The opposite of love, would be hate, you imagine. Well, consider this. The opposite of love, or absense of love is fear.
Those who seek love in order to banish fear, are responding to their need to eradicate the fear rather than their desire to give love (love as a verb or an action). The love so gained is transitory, and weak and not everlasting and pure.
And, in my own humble opinion, these themes can be traced to the fundament of any story. These are the most basic motivators. Here we find the internal conflicts within each individual. Here we find the reasons why characters act in a particular way. More importantly, here we find the way of emphathising with our characters.
Even if we choose to write about an axe murderer or a child abuser, or allow one to appear in our story, if we can find his fear, his absence of love, then we can stir up some compassion and give ourselves permission to write him or her without being blocked by prejudice or hate.
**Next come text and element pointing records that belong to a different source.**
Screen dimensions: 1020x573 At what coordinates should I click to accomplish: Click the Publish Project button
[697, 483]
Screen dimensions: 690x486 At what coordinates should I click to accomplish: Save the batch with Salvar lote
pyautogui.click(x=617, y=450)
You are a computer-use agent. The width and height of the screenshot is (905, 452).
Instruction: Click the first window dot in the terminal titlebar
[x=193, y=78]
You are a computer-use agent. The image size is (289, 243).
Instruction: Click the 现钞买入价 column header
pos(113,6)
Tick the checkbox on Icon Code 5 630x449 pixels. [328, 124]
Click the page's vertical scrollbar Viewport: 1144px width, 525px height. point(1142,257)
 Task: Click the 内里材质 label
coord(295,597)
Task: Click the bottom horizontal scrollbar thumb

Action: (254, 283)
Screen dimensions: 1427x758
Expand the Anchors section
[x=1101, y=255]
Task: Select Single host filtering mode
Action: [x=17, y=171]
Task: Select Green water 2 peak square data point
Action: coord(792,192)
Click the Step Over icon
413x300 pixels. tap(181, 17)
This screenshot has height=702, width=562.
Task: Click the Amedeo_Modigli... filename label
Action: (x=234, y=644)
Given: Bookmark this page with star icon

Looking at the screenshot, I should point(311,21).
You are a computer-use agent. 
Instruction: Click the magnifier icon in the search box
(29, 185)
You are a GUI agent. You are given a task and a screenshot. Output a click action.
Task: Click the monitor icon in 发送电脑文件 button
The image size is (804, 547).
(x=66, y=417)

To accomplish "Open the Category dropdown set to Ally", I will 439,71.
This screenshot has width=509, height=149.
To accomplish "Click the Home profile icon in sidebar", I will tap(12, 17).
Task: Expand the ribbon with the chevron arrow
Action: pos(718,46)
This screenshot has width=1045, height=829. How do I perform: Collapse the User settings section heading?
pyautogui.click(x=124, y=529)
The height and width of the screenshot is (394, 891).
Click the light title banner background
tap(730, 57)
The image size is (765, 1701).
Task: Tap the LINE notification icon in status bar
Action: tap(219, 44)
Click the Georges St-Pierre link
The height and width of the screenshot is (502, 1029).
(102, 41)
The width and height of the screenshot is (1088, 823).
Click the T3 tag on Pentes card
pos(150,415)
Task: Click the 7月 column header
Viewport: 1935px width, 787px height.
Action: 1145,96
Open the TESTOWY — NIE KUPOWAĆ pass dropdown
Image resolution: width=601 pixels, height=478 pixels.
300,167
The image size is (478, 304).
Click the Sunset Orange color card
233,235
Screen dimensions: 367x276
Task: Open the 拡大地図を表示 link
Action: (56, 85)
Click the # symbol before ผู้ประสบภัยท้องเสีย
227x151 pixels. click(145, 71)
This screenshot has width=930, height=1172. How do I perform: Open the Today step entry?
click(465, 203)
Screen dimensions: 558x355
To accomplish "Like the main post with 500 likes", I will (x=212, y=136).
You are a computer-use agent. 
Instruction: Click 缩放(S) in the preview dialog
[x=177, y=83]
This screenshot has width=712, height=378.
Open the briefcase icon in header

In The Cloths of Heaven, I have included characters whose behaviour is socially unacceptable, immoral, but I have moved beyond my own personal opinion of their behaviour and dug into their 'souls' and found their motivator. Then, though I do not condone their actions, I can continue to 'write' them and experience them as whole human beings, caught up in their own inner conflict.
I recognise their search for love. I recognise their need to diminish fear.
A wonderful example of this ability to empathise with a distasteful character can be found in Nabokov's 'Lolita'. Here, Nabokov creeps into the skin of a pedofile and manages to humanise him. Somehow, Nabokov has moved beyond the act of abuse and the abuser, and written, with wonderful skill I might add, this man's story of survival and need and loneliness. At times Humbert, the main character, can be pitied. It is not the abuse that is emphasised, but the loneliness and fear and insecurity that have caused it.
I have emphasised here the need to move beyond personal prejudice or pre-conceived notions when dealing with fictional characters. I have deliberately used distasteful examples because I do believe that only when we can connect with the negative as well as the positive can we truly write brilliant fiction. When we ourselves allow fear to censor us (remember those voices in our own heads) then what we write will be weak, two dimensional, and unappealing to a reader.